The Bottom Line
Pros
- Spam Alarm is easy to use
- Uses black/white lists, filters, statistics
- Automatic filter updates
Cons
- Spam Alarm produced some false positives
- Statistical analysis can't adapt
- Supports POP accounts only
Description
- Spam Alarm checks multiple POP accounts for new mail and spam periodically.
- Spam Alarm detects spam using a combination of three filtering approaches.
- First, Spam Alarm checks incoming mail against (custom and preset) white and black lists.
- Then a set of flexible filters built to detect common spam is run on each message.
- Finally, Spam Alarm performs statistical analysis to compute the likeliness of mail being spam.
- The filters applied by Spam Alarm can be updated automatically from the Net.
- A filter editor and a filter wizard make it easy to build comprehensive filters in Spam Alarm.
- Detected spam can be automatically deleted (but saved locally for later recovery).
- Spam Alarm supports Windows 9x/ME/NT/2000/3/XP.
Guide Review - Spam Alarm 2.0.3.2 - Spam Filter
So Spam Alarm first checks incoming mail against black and white lists. Then each email must survive the filters (which can only be turned off selectively, not customized). Finally, Spam Alarm uses statistical analysis.

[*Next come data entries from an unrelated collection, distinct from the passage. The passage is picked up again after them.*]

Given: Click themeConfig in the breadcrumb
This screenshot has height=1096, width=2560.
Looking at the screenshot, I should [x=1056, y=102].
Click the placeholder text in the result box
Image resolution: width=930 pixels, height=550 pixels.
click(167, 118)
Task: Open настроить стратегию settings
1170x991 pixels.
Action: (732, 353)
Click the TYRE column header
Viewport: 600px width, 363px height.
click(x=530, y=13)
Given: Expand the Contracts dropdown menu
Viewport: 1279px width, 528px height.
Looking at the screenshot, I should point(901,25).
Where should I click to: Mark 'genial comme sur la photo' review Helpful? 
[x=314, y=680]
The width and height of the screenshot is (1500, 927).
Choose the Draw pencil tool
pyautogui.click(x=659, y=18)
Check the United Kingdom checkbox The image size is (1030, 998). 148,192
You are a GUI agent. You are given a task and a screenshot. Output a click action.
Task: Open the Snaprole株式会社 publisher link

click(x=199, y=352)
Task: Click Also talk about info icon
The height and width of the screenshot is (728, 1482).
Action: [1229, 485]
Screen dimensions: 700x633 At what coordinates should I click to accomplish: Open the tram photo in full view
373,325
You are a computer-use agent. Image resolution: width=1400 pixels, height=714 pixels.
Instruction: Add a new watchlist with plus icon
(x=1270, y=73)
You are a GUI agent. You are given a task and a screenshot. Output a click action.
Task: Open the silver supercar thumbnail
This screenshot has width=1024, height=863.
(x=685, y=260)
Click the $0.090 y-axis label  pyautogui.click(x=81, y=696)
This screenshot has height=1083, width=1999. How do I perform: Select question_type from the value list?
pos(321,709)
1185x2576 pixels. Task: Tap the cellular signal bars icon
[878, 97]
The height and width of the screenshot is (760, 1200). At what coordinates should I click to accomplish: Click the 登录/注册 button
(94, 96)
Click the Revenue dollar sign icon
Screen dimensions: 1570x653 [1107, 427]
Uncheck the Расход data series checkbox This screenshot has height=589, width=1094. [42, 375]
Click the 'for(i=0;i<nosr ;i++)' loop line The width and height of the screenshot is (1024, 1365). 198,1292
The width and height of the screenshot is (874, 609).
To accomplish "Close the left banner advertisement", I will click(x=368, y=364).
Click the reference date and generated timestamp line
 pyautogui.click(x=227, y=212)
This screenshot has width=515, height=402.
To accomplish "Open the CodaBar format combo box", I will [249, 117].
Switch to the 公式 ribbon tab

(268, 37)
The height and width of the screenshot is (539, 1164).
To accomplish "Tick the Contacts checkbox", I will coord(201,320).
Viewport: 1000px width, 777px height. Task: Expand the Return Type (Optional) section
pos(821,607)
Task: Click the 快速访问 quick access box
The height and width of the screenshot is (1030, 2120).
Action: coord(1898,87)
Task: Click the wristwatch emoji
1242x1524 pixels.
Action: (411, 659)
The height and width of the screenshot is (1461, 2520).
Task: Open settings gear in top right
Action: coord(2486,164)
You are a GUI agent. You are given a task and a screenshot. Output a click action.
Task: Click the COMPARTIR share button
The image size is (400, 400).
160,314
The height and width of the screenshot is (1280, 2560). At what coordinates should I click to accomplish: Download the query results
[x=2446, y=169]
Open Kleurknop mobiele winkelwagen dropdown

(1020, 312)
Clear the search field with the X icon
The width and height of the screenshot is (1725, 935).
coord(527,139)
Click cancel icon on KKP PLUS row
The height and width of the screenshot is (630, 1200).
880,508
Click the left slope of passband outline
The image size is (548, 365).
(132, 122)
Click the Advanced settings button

Unfortunately, the filters are a bit overzealous and the statistical analysis uses a predefined set of characteristics and can't adapt. To eliminate the false positives, you can only turn off filters and add people to your whitelist.
Spam Alarm is easy and nice, but its filters could be better and the statistical analysis could be turned into an adaptive statistical analysis.